In any case, there were other factors that May confessed to Llorente, such as distancing himself from the band's discourse on drugs ("it seemed very stupid to me, because it was so obvious, it was too noticeable! It's absurd to brag about that") or that That initially natural idea of ​​playing with your back turned “made me a slave to my own attitude, as if it were a trap.”

“We spent too much time partying and drinking a lot… I don't know, the fact is that she wasn't interested in the rock and roll life on the road.

She was more artistic and she wanted to do something really revolutionary in that sense,” J. told Israel Viana on

ABC

.

View this post on Instagram

A post shared by Los Planetas (@los_planetas)

Shortly after she left the group - although it was not yet officially known - the listeners of the Radio 3 program

Discogrande

voted her best bassist of the year, but she was already out of everything, and did not want to pick up the phone from the person in charge of the program. , Julio Ruiz.

It was a difficult time for Los Planetas, who flirted with dissolution until they resurfaced with

A Week in the Engine of a Bus.

May explained to Llorente that, when she saw the group presenting that third album on television, on

Radio 3 Concerts

, she did not like their sound or their image at all.

“Sometimes he calls me Juan (J.) to agree with him about many of the things he regrets, because deep down we think the same thing.

It's funny to remember that, at the beginning, when we set up the group, we talked about not giving interviews, about not selling ourselves, but in the end we always went one step further.

"I didn't want to give even one more."

consolation prize

“He won't talk to you.

She is not very fond of the press and she never gives interviews.

He doesn't want to know anything about Los Planetas,” J. told Israel Viana when he asked him about her in the

ABC

interview two years ago.

The writer of this, even knowing about it, tried to interview her for

S Moda

in various ways, but the response from the band's

management

was equally forceful: “It's going to be an impossible mission.”

Like the head graphic designer of Los Planetas, Javier Aramburu—with whom May was also closely related—her silence is not due so much to carving out an image of mystery as to her extreme shyness or other vital priorities.
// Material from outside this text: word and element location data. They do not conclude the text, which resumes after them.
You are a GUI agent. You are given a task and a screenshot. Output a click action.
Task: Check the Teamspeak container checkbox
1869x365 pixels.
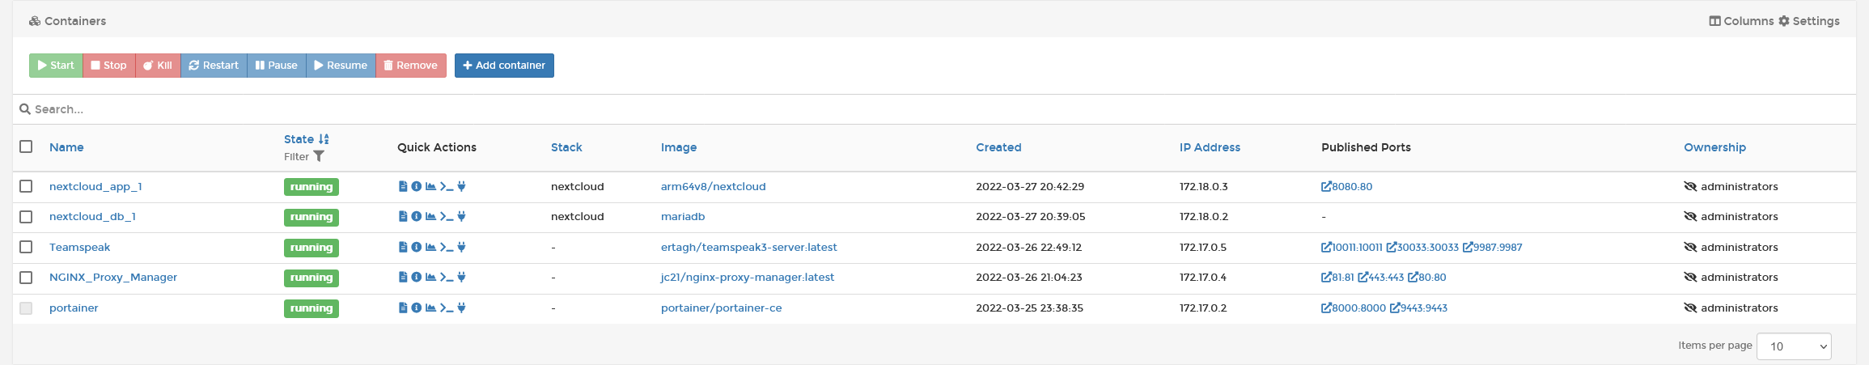[26, 248]
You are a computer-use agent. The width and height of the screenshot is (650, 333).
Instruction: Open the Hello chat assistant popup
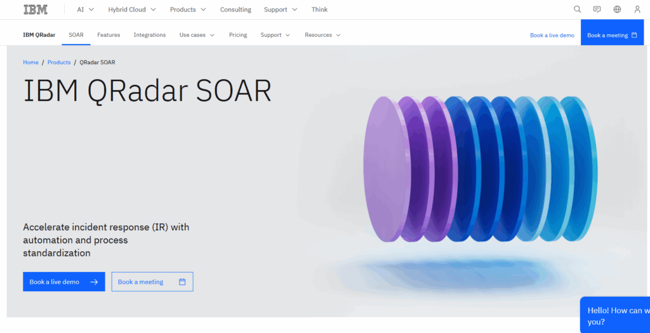616,315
Fernando Navarro, who says he based himself more on the songs of Los Planetas than on the real characters when devising the script for

Segundo Premio

, is also skeptical "with such a home-grown mythomania as that of Spanish

indie

."

For him, “it's a shame that people get an idea of ​​a person they don't know because of that idealization, but, on the other hand, I understand that it is an attractive idea, because we all fantasize about the myth of disappearance".
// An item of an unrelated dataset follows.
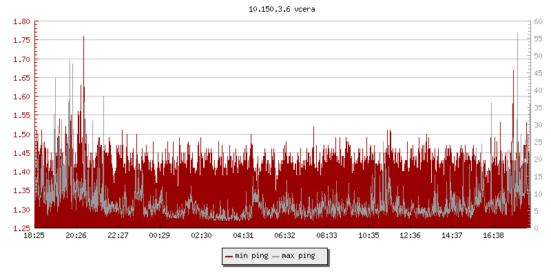Click the 20:26 time axis label
The image size is (551, 276).
76,235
Regarding the expectation mentioned at the beginning that May return to the stage for this tour, we can venture that it does not seem likely... although you never know.

Los Planetas will be playing 'Super 8', starting in May, at the Galaxy Sound (Málaga), Warm Up (Murcia), Tomavistas (Madrid), Atlantic Fest (Vilagarcía de Arousa) and Vive Latino (Zaragoza) festivals.

There are more dates to be announced.